* _TASK REQUIREMENTS_
**A)** In the forum thread about Klein tools, where did splatz buy the Knipex lineman's pliers?
**B)** Please write out the part of the forum thread about Klein tools starting at "The new combination" and ending at "level playing field.)".
**C)** Using the forum thread about Klein tools, list every country that splatz names as an acceptable place of manufacture for Klein's new combination pliers.

* _SUPPLIED TEXT_
◇ ◇ ◇
So good they are worth repeating?


----------



## splatz (May 23, 2015)

I am not a Klein hater. I do not like that most of their new products, including some hand tools, are no longer made in USA. I do not like that they are branching into new types of products whoring their formerly good name with absolutely no regard for quality. See Klein - Horrible Freight - Same

I never got a bad set of pliers from Klein. I have Knipex lineman's that I bought when they were on clearance at Lowes. Their blades are not better than what's on my Kleins. Neither are perfect and I don't use those blades to cut screws any more, it's just silly. I have wire strippers that shear small screws perfectly, and anything bigger I cut with a saw. 

I must have missed the time when Klein screwdrivers were gone soft tipped but I believe it happened. But I bought a couple Klein screwdrivers a year or two ago and the tips have held up very well. 

I think the Klein testers etc. are an abomination. I don't like things like the drill-taps where they are made in China and obviously no different from the Harbor Freight or etc. that probably come off the same factory line and sell for one third the price. I don't like being gouged for a made in USA price for a tool made by communist prison labor. And by the way, Greenlee, **** you too. (They do the same thing with the drill-taps.) 

The new combination pliers Klein is making, those I like, I have one set. But I wouldn't buy one not made in USA. (Or Canada, or Germany, or Japan, or other nation on a level playing field.) 

Channellock products are and always have been great quality and made in USA, they have managed to be very price competitive, often lower than junky imports - easily the best value on the market - whatever I can buy from them, I will.


----------



## Mellow (Jul 14, 2018)

splatz said:


> I am not a Klein hater. I do not like that most of their new products, including some hand tools, are no longer made in USA. I do not like that they are branching into new types of products whoring their formerly good name with absolutely no regard for quality. See Klein - Horrible Freight - Same



Agreed 100%. Everywhere possible, they basically scream: "USA MADE", except- half the time they don't... and that leaves the other half of their stuff made in China. But we're supposed to ignore that somehow?
◇ ◇ ◇
* _DATA SECTION_
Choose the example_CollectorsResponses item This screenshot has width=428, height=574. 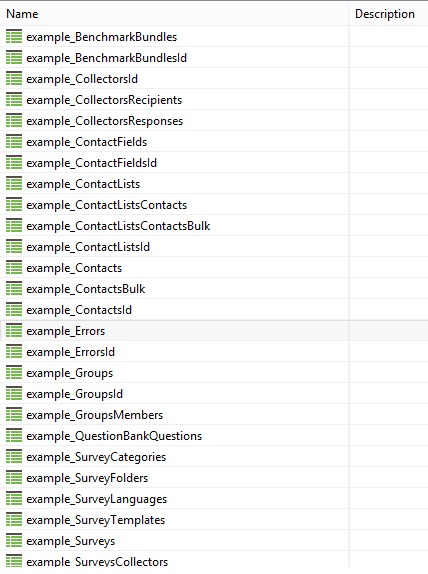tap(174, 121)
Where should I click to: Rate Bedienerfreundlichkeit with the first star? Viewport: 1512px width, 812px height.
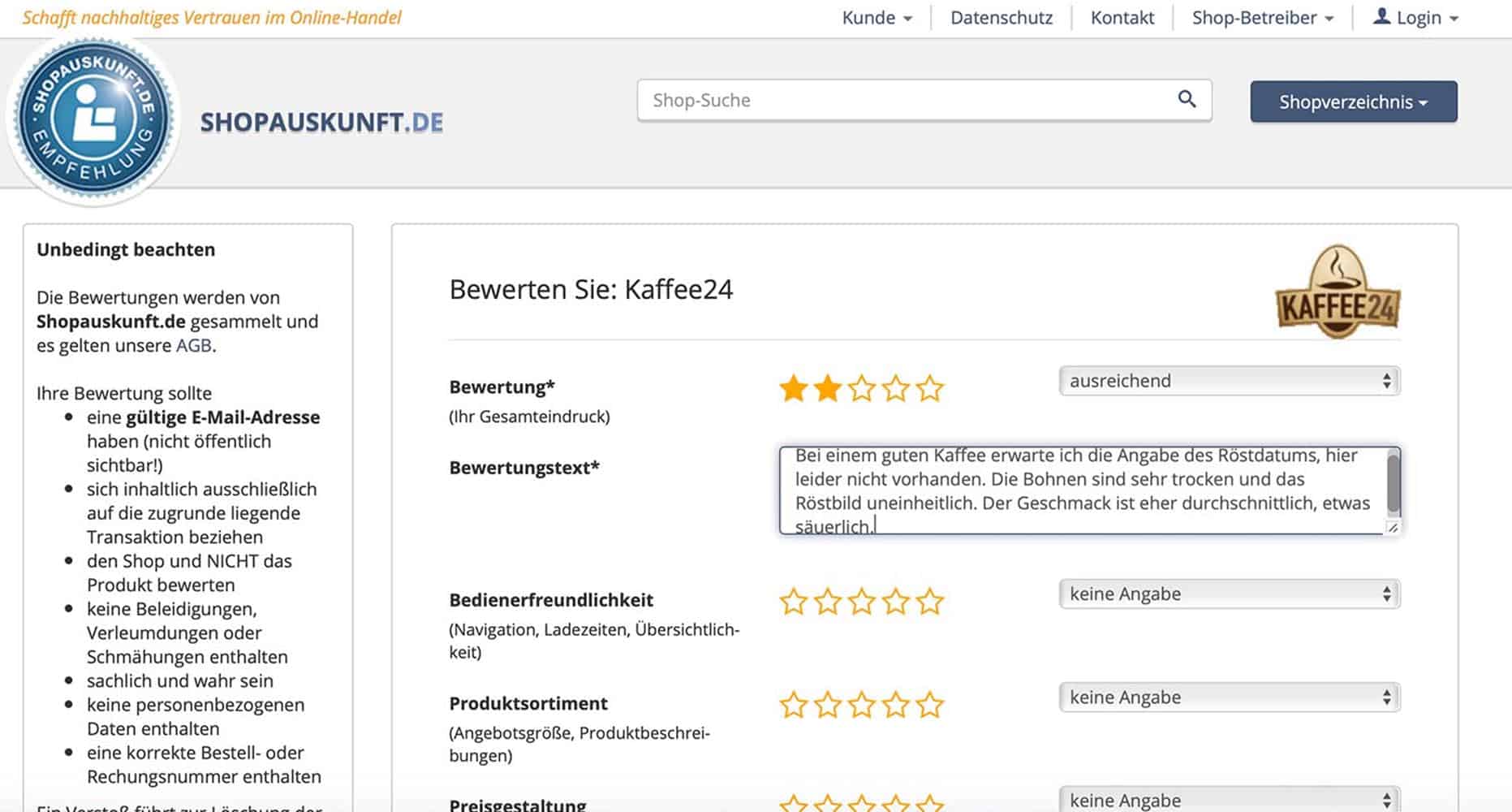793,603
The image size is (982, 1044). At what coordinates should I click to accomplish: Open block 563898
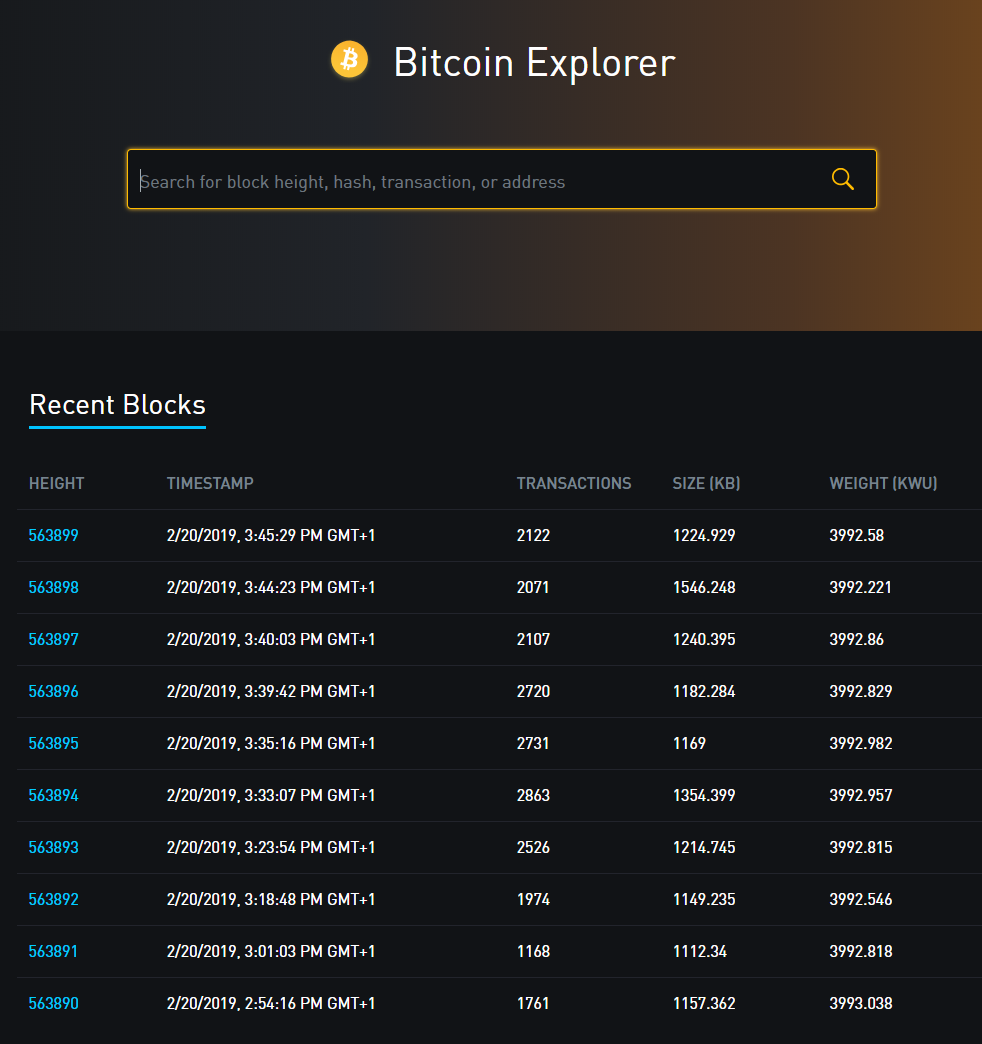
◇ ◇ ◇
* _TASK-BY-TASK RESULTS_
**A)** On clearance at Lowes.

**B)**
The new combination pliers Klein is making, those I like, I have one set. But I wouldn't buy one not made in USA. (Or Canada, or Germany, or Japan, or other nation on a level playing field.)

**C)** USA, Canada, Germany, Japan